Start of Records for this exercise
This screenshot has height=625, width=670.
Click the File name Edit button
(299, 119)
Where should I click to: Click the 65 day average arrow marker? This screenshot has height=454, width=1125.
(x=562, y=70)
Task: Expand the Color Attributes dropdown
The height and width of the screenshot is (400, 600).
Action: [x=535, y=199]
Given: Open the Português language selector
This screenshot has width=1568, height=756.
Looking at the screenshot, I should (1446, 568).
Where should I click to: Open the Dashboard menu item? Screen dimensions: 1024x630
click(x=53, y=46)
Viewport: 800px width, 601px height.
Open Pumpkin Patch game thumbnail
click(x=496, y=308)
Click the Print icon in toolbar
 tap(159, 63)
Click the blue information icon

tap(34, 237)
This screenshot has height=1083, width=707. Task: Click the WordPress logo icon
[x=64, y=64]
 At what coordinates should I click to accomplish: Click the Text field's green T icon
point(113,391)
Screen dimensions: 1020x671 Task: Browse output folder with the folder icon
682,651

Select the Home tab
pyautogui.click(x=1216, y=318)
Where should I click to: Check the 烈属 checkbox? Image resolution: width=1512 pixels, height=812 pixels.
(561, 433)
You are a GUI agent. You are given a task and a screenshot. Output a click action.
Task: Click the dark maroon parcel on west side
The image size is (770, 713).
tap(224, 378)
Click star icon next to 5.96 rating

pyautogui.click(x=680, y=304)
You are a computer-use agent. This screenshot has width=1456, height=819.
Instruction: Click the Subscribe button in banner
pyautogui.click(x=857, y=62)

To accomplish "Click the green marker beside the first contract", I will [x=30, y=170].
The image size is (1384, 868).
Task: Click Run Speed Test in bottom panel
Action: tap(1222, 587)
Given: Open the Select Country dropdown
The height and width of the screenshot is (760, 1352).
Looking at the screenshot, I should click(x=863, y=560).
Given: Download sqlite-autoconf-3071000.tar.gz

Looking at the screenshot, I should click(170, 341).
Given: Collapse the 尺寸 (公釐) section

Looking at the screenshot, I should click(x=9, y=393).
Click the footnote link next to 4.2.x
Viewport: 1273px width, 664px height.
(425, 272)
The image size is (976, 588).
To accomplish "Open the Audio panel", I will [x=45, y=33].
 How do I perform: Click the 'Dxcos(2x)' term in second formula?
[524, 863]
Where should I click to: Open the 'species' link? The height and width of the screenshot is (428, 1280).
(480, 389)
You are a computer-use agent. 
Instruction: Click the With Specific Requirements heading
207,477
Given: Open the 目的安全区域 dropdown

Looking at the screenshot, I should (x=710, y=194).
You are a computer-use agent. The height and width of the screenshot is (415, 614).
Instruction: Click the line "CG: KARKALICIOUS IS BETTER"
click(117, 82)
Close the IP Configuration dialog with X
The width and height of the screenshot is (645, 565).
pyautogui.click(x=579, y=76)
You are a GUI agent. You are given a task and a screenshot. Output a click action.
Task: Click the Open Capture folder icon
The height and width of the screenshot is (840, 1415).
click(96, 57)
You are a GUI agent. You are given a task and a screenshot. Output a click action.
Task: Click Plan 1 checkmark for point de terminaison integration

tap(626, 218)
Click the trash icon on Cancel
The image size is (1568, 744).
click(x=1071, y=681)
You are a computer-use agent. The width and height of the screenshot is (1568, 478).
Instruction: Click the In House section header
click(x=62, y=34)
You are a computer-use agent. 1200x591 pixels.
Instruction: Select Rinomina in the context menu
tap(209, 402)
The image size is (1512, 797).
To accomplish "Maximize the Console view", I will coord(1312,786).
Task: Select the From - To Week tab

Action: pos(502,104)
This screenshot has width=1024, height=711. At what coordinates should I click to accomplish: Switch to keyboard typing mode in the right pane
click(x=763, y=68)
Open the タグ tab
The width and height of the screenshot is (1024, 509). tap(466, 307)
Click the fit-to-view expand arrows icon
End of Records for this exercise
Aim of the exercise: Rewrite all the entries above with "computer-use agent" renamed to "screen agent" throughout, keeping everything else the same.

Finished task:
This screenshot has height=625, width=670.
Click the File name Edit button
(299, 119)
Where should I click to: Click the 65 day average arrow marker? This screenshot has height=454, width=1125.
(x=562, y=70)
Task: Expand the Color Attributes dropdown
The height and width of the screenshot is (400, 600).
Action: [x=535, y=199]
Given: Open the Português language selector
This screenshot has width=1568, height=756.
Looking at the screenshot, I should (1446, 568).
Where should I click to: Open the Dashboard menu item? Screen dimensions: 1024x630
click(x=53, y=46)
Viewport: 800px width, 601px height.
Open Pumpkin Patch game thumbnail
click(x=496, y=308)
Click the Print icon in toolbar
 tap(159, 63)
Click the blue information icon

tap(34, 237)
This screenshot has height=1083, width=707. Task: Click the WordPress logo icon
[x=64, y=64]
 At what coordinates should I click to accomplish: Click the Text field's green T icon
point(113,391)
Screen dimensions: 1020x671 Task: Browse output folder with the folder icon
682,651

Select the Home tab
pyautogui.click(x=1216, y=318)
Where should I click to: Check the 烈属 checkbox? Image resolution: width=1512 pixels, height=812 pixels.
(561, 433)
You are a GUI agent. You are given a task and a screenshot. Output a click action.
Task: Click the dark maroon parcel on west side
The image size is (770, 713).
tap(224, 378)
Click star icon next to 5.96 rating

pyautogui.click(x=680, y=304)
You are a screen agent. This screenshot has width=1456, height=819.
Instruction: Click the Subscribe button in banner
pyautogui.click(x=857, y=62)

To accomplish "Click the green marker beside the first contract", I will [x=30, y=170].
The image size is (1384, 868).
Task: Click Run Speed Test in bottom panel
Action: tap(1222, 587)
Given: Open the Select Country dropdown
The height and width of the screenshot is (760, 1352).
Looking at the screenshot, I should click(x=863, y=560).
Given: Download sqlite-autoconf-3071000.tar.gz

Looking at the screenshot, I should click(170, 341).
Given: Collapse the 尺寸 (公釐) section

Looking at the screenshot, I should click(x=9, y=393).
Click the footnote link next to 4.2.x
Viewport: 1273px width, 664px height.
(425, 272)
The image size is (976, 588).
To accomplish "Open the Audio panel", I will [x=45, y=33].
 How do I perform: Click the 'Dxcos(2x)' term in second formula?
[524, 863]
Where should I click to: Open the 'species' link? The height and width of the screenshot is (428, 1280).
(480, 389)
You are a screen agent. 
Instruction: Click the With Specific Requirements heading
207,477
Given: Open the 目的安全区域 dropdown

Looking at the screenshot, I should (x=710, y=194).
You are a screen agent. The height and width of the screenshot is (415, 614).
Instruction: Click the line "CG: KARKALICIOUS IS BETTER"
click(117, 82)
Close the IP Configuration dialog with X
The width and height of the screenshot is (645, 565).
pyautogui.click(x=579, y=76)
You are a GUI agent. You are given a task and a screenshot. Output a click action.
Task: Click the Open Capture folder icon
The height and width of the screenshot is (840, 1415).
click(96, 57)
You are a GUI agent. You are given a task and a screenshot. Output a click action.
Task: Click Plan 1 checkmark for point de terminaison integration

tap(626, 218)
Click the trash icon on Cancel
The image size is (1568, 744).
click(x=1071, y=681)
You are a screen agent. The width and height of the screenshot is (1568, 478).
Instruction: Click the In House section header
click(x=62, y=34)
You are a screen agent. 1200x591 pixels.
Instruction: Select Rinomina in the context menu
tap(209, 402)
The image size is (1512, 797).
To accomplish "Maximize the Console view", I will coord(1312,786).
Task: Select the From - To Week tab

Action: pos(502,104)
This screenshot has width=1024, height=711. At what coordinates should I click to accomplish: Switch to keyboard typing mode in the right pane
click(x=763, y=68)
Open the タグ tab
The width and height of the screenshot is (1024, 509). tap(466, 307)
Click the fit-to-view expand arrows icon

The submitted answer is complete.